**JOB**
From the rows below, copy each line that contains the word "screenshot".

**GIVEN ENTRIES**

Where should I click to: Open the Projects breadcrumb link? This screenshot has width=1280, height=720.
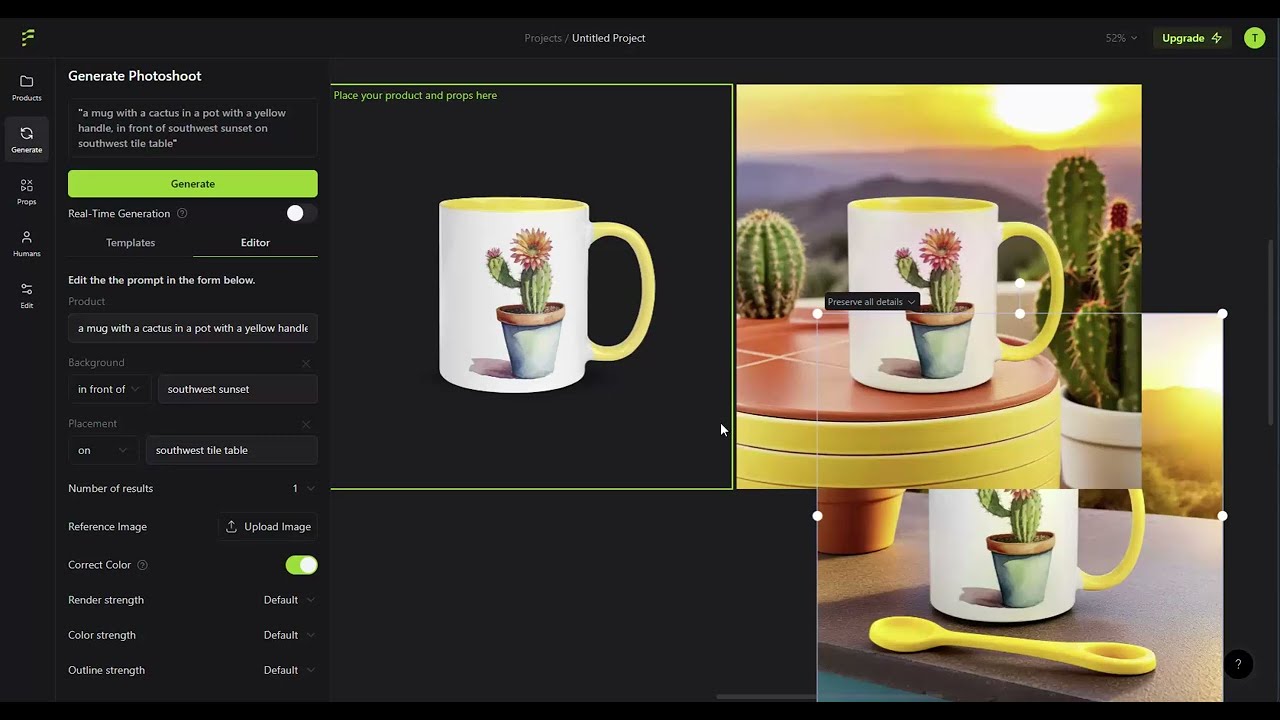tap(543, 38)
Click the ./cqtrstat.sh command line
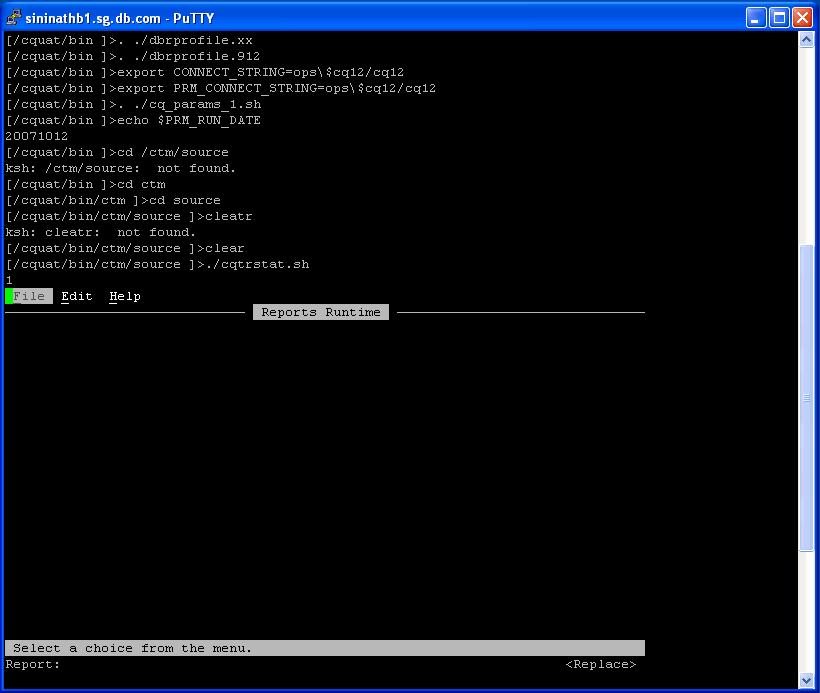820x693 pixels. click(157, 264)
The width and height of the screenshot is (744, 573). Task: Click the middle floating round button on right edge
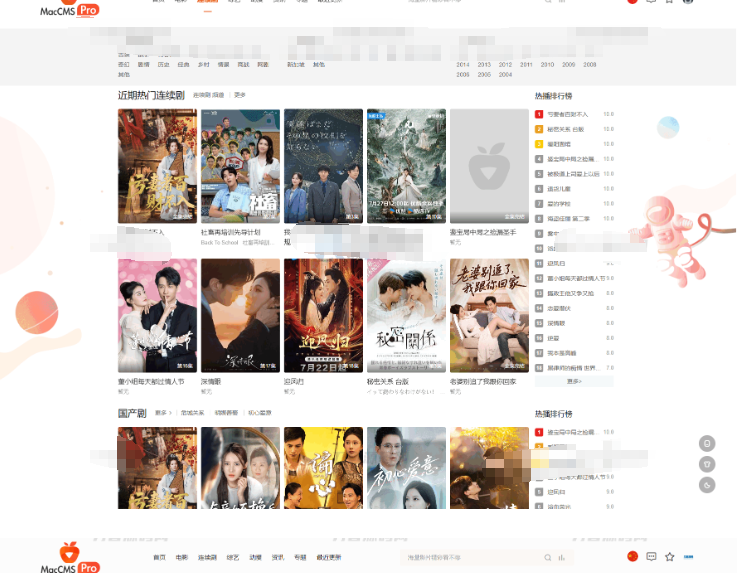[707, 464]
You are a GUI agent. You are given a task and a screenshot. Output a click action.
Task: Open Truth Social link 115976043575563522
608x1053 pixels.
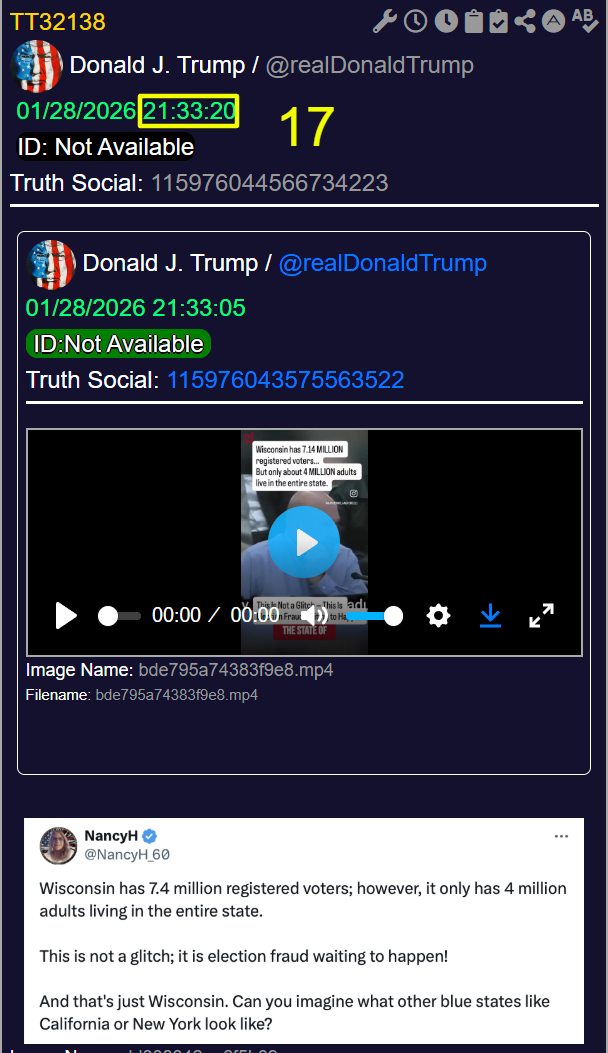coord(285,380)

**FULL OUTPUT**
Where should I click to: Open the Projects breadcrumb link? This screenshot has width=1280, height=720.
The width and height of the screenshot is (744, 573). Task: Click the middle floating round button on right edge
You are a GUI agent. You are given a task and a screenshot. Output a click action.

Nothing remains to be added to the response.